Q27. What Other Requirements Have To Be Fulfilled Prior To An Implantation?

A27. A medical examination is necessary to ensure that the patient is appropriate to undergo surgery. The patient is likely to have scans of their head to ensure that the cochlear implant array can be inserted. Many Audiological tests are also required to rule out the possibility that the patient could not benefit from a change in hearing aids or additional counseling.


Q28. Can The Patient Hear Immediately After The Operation?

A28. No. Without the external coil and the speech processor the patient cannot hear. These components are fitted about a month after the operation, at the initial tuning session.


Q29. Why Is It Necessary To Wait 3 To 6 Weeks After The Operation Before Beginning The Training?

A29. A waiting period is necessary for the operative incision to heal completely. This usually takes 3 to 6 weeks.

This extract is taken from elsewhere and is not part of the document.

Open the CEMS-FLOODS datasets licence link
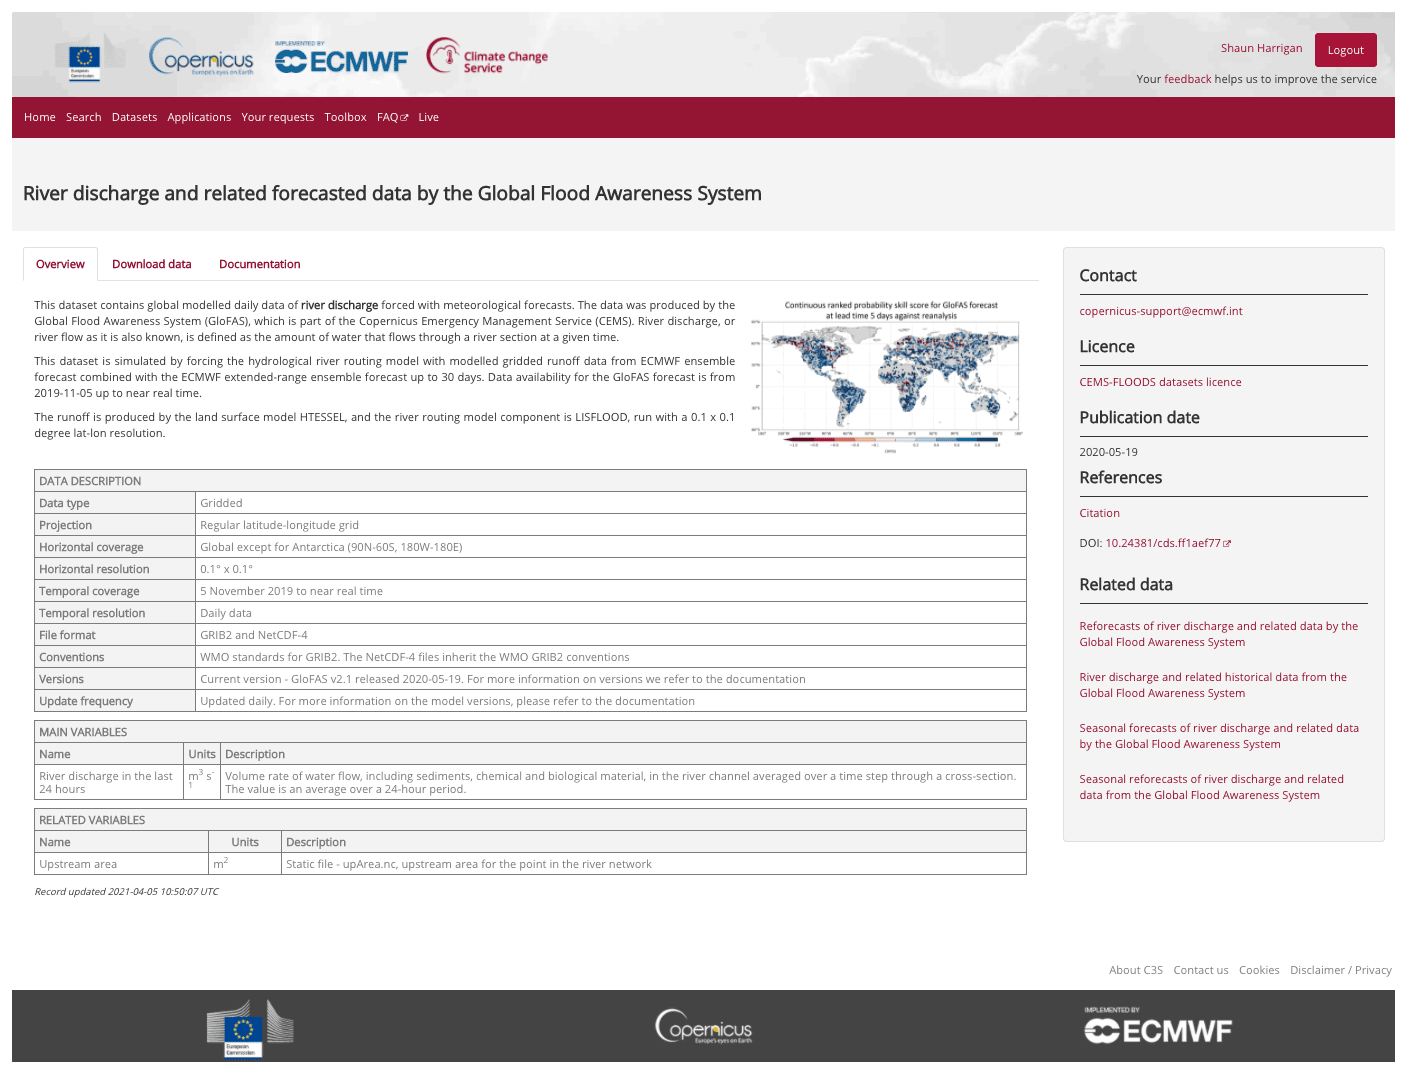This screenshot has height=1074, width=1407. coord(1160,382)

When the swelling has subsided, the initial fitting or programming of the processor can be done.


Q30. What Happens During The Basic Program?

A30. The basic program consists of 3 phases:

  1. Adjustment of the device – the device is adjusted until the patient experiences sounds as pleasant.
  2. Audiological tests are necessary to check whether the adjustment is correct and to find out what the patient perceives, before training is begun.
  3. Familiarization with the use of the device and aural training

Q31. How Important Is The Active Cooperation Of The Patient?

A31. The patient’s readiness to experience new and more detailed acoustic impressions and his active cooperation in the training program are of decisive importance for the degree of success. The extent and the duration of the training differ from patient to patient.


Q32. Is It Beneficial If Someone Who Is Close To The Patient Takes Part In The Training Program?

A32. If possible, yes. This person should be included in the training program so as to be able to help the patient with his exercises. Such a person should also know how to handle the processor.